Monday, May 12, 2014

Kidnapping in Nigeria and #bringbackourgirls – Are we missing the point? (Part 2)

Kidnapping in Nigeria and #bringbackourgirls – Are we missing the point? (Part 2):
I said I was going to come back to this topic and talk about a few issues that struck me as a Rule of Law and Security Sector Reform practitioner. In the meantime, I've watched a lot of prominent politicians and policy makers comment on the situation, and the U.S. has now sent military and law enforcement assistance to Nigeria to help find the girls. Which is great, but it still doesn't get to the longer term issues of how to keep this from happening again.

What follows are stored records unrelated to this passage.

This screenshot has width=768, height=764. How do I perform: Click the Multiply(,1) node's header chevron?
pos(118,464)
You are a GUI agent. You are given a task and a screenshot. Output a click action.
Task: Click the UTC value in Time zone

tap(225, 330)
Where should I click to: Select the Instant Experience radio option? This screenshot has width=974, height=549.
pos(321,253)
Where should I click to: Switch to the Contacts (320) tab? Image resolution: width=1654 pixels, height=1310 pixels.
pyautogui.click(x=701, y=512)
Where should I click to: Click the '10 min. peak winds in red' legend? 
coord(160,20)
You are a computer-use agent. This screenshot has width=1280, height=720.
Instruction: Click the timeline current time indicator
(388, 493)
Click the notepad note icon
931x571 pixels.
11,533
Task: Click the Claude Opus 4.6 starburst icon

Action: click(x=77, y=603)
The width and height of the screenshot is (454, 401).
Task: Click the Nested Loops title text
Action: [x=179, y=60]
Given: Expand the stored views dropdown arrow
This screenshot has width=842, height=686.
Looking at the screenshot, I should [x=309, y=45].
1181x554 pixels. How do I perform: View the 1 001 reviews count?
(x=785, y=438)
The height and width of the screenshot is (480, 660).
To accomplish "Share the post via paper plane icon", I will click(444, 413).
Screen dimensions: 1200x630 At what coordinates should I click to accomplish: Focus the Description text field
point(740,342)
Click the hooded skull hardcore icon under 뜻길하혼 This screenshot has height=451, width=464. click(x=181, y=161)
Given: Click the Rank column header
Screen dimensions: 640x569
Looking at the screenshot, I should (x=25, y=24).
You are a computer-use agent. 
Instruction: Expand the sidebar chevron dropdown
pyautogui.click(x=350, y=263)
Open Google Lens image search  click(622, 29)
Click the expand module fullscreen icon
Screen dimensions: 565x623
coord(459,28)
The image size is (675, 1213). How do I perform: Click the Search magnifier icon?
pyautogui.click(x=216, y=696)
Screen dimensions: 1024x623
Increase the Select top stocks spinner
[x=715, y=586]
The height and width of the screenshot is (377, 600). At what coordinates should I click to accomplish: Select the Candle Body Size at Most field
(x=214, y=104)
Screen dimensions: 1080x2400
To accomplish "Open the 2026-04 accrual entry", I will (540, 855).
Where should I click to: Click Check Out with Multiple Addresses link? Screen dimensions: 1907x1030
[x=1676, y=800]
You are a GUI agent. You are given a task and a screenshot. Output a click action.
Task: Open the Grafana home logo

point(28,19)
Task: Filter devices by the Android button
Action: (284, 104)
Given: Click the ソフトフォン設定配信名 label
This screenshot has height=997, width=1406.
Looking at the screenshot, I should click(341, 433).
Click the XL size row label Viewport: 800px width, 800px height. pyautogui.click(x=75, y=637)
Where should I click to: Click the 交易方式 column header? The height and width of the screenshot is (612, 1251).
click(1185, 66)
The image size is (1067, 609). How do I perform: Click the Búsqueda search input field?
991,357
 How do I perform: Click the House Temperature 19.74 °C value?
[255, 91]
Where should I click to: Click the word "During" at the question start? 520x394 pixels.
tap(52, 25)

So here’s the first question that arose in my mind when the story broke: You’re a government fighting an insurgency and one of the insurgents’ core ideas, embodied in their name (!), is, “western education is a sin.” Why then, aren't your security forces operating in the contested areas treating schools as critical governance infrastructure? Surely, from a messaging standpoint alone, the war of ideas makes schools a strategic asset. This in turn makes them a strategic target. And since you’re fighting an organization that has negatively extremist views on the value of women that run counter to those of the law of Nigeria, then shouldn't protecting girls’ schools be even more important to affirming governmental authority? Viewed through this lens, the question isn't, why didn't the Nigerian military respond to the calls for help. It should be: Why weren't they already near the school, providing heightened protection in the first place?

I’m dead serious about this. In security system analysis, experience tells you to look first at the threat, then at whether security and justice institutions are postured to address it. It would appear to me that in the case of the Nigerian security system, this fundamental analysis hasn't been done, or if it has, it was ignored. Security force preparation and posturing is about more than train and equip. It is about creating organizations and assets that can assess needs and vulnerabilities, and position themselves to address them accordingly. Clearly that didn't happen here, and hasn't happened in previous, less-publicized attacks on Nigerian schools and the women who attend them.